---------- Data extracts ----------

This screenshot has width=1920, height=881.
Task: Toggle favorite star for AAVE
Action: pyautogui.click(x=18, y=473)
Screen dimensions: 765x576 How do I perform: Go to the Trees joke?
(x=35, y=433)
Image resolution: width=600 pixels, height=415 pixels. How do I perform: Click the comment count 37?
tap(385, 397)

----------
---------- Data extracts ----------

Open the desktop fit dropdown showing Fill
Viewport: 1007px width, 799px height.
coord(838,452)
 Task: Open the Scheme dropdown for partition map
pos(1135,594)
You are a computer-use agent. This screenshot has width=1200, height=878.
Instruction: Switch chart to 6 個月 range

----------
---------- Data extracts ----------

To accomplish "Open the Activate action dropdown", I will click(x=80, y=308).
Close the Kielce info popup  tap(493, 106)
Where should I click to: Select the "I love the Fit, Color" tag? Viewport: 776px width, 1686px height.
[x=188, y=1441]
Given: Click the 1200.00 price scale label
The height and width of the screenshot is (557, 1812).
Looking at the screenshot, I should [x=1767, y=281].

----------

(What you are asked to do):
Could you transcribe the entries above word for word, from the line with "You are a computer-use" down to the line with "Instruction: Switch chart to 6 個月 range", keeping both?

(Exercise answer):
You are a computer-use agent. This screenshot has width=1200, height=878.
Instruction: Switch chart to 6 個月 range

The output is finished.